SVM文本分类中基于法向量的特征选择算法研究

Normal Weight Based Feature Selection Method in SVM Text Categorization

【作者】 姜鹤

【导师】 陈丽亚;

【作者基本信息】 上海交通大学 , 通信与信息系统, 2010, 硕士

【摘要】 随着Internet的快速发展,文本分类已经成为了组织在线信息的核心任务之一,并且成为了许多应用中的关键架构。
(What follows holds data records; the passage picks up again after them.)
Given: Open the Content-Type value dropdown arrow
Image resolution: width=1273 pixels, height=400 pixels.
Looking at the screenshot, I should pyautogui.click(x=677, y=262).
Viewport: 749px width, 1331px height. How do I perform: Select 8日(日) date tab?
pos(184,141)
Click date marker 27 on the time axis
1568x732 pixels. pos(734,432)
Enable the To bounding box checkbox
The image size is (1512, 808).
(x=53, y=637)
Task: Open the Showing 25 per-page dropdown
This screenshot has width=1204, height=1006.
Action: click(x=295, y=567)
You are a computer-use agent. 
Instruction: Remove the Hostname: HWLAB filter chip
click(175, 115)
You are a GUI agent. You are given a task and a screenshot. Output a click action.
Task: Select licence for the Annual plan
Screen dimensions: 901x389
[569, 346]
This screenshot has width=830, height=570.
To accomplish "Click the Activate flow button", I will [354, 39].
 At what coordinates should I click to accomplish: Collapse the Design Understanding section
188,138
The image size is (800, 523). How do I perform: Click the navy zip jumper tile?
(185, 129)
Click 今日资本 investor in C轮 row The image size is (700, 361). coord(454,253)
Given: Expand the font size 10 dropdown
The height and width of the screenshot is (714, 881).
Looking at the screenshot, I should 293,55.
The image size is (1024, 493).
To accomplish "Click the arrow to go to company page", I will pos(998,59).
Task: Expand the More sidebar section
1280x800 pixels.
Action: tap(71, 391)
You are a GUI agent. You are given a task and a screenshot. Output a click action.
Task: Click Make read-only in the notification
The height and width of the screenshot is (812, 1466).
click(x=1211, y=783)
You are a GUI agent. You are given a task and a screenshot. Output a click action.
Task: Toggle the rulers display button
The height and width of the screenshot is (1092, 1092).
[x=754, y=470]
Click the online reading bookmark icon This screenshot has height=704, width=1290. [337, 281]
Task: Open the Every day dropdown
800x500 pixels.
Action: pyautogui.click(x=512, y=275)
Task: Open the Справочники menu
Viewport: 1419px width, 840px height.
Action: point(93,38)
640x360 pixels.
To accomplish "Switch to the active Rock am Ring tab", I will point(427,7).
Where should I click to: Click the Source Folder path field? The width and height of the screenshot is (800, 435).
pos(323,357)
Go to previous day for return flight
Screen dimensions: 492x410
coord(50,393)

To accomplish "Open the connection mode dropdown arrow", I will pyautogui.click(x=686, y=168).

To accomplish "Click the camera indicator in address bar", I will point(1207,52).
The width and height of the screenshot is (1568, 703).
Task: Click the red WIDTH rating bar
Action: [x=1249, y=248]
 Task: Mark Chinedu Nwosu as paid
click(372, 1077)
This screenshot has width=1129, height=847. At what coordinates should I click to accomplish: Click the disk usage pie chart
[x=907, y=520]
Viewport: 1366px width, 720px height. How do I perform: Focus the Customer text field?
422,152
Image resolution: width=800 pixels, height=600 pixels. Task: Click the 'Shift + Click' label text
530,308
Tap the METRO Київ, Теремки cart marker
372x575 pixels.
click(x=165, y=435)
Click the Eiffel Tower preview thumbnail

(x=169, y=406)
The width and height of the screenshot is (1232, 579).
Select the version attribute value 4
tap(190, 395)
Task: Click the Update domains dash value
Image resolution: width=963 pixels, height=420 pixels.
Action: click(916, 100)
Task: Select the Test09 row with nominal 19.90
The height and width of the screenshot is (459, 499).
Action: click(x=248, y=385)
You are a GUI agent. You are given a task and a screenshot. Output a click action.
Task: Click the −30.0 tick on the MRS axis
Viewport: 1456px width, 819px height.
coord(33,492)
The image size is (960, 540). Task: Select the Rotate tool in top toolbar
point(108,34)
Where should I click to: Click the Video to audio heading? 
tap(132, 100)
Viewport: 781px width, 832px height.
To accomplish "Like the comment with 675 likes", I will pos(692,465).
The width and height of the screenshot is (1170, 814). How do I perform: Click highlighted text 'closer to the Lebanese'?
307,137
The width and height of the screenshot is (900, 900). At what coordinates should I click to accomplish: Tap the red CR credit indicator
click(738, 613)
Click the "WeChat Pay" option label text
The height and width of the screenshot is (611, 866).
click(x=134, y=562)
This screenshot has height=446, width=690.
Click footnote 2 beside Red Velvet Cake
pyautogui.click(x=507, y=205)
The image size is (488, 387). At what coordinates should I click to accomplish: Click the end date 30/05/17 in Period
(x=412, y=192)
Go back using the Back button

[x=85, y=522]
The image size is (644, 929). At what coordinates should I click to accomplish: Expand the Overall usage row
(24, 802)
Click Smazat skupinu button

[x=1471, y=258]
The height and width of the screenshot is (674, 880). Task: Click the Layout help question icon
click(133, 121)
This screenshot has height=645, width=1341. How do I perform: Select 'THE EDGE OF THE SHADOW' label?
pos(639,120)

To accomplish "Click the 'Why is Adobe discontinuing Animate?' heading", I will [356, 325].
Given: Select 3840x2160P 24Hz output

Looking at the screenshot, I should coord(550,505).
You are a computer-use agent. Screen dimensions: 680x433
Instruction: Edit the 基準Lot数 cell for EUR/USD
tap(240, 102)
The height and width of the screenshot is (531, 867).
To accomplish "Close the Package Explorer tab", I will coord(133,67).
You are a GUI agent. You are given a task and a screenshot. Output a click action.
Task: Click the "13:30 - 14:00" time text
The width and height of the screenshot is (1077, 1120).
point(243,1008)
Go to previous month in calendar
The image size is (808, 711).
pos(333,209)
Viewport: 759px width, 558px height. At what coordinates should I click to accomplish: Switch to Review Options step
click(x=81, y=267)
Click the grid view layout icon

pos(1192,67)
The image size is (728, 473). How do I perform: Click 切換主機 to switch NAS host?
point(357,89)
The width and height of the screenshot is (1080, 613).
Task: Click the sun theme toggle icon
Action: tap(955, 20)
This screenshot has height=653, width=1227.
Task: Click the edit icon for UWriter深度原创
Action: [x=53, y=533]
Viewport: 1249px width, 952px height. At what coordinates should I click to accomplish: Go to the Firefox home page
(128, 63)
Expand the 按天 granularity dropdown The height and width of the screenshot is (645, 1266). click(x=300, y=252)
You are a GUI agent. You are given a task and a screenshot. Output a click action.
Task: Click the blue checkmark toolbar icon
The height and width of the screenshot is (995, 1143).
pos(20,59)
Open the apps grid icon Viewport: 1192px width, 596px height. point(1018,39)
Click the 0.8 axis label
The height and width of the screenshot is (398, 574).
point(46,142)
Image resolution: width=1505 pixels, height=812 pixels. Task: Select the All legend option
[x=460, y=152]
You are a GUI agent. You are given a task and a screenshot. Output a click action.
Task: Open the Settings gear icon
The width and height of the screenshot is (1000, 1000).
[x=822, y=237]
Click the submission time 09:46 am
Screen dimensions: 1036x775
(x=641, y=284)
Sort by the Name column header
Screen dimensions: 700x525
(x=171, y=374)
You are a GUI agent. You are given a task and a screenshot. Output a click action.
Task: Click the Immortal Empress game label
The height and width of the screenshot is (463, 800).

相对于其他学习算法,SVM在文本的分类中表现出了更优异的性能。在采用SVM算法的文本分类中,由于文本所表征的向量空间维数通常非常巨大,因此在训练过程中将耗费大量的系统资源。在资源受限的情况下,往往无法直接在文本原始的空间维数上进行处理。在此情况下,引入有效的特征选择算法就显得相当的必要。文本介绍了一种基于法矢量权重的特征选取方法,并将此方法应用于基于SVM的中文文本分类。此特征提取方法提供一种有效的途径,在基本保持分类器性能的前提下显著的减少特征空间的维数,进而提升系统的资源利用效率。本文研究的关键技术包括:第一,为了描述SVM训练过程中对计算资源的消耗,引入“稀疏度”的概念。此处,稀疏度指得是每一文本样本所表征的矢量中非零特征项的平均统计数。文档矢量的稀疏度直接影响计算资源的开销,这里的资源包括稀疏矢量所消耗的存储资源和进行运算所耗费的时间。第二,介绍了一种基于法矢量权重的特征选取方法。基于法向量权重的特征提取方法需要选取训练数据集的子集,预训练得到SVM模型,将法向量权重作为特征项的评估指标,再以此作为特征排序的依据。第三,研究在计算资源有限的条件下,使用特征选择算法增保留部分特征并保留尽可能多的训练文档,和减少训练文档数并保留尽可能多的文本特征数两种情况下的文本分类性能。第四,研究对于线性SVM分类器,选用基于法向量的特征选择算法,和传统的基于几率比和基于信息增益的特征选择算法,对文本分类性能的影响。实验证明,对于线性SVM分类器,相比与保留全部的特征而只保留部分训练文档,使用特征选择算法保留部分特征而相应的保留更多的训练文档能够获得更好的特征性能,从而为在资源受限情况下,特征选取算法的使用提供有力的理论依据。同时,比较基于法向量的特征选择算法,基于几率比和基于信息增益的特征选择算法下的分类性能,证明了对于线性SVM分类器,基于法向量的特征选择算法能够获得最好的分类性能。基于法向量的特征选择算法可以在较大幅度减少计算资源消耗的同时基本维持所得到的分类器性能。从而在资源受限的条件下,提供了一种SVM文本分类的解决途径。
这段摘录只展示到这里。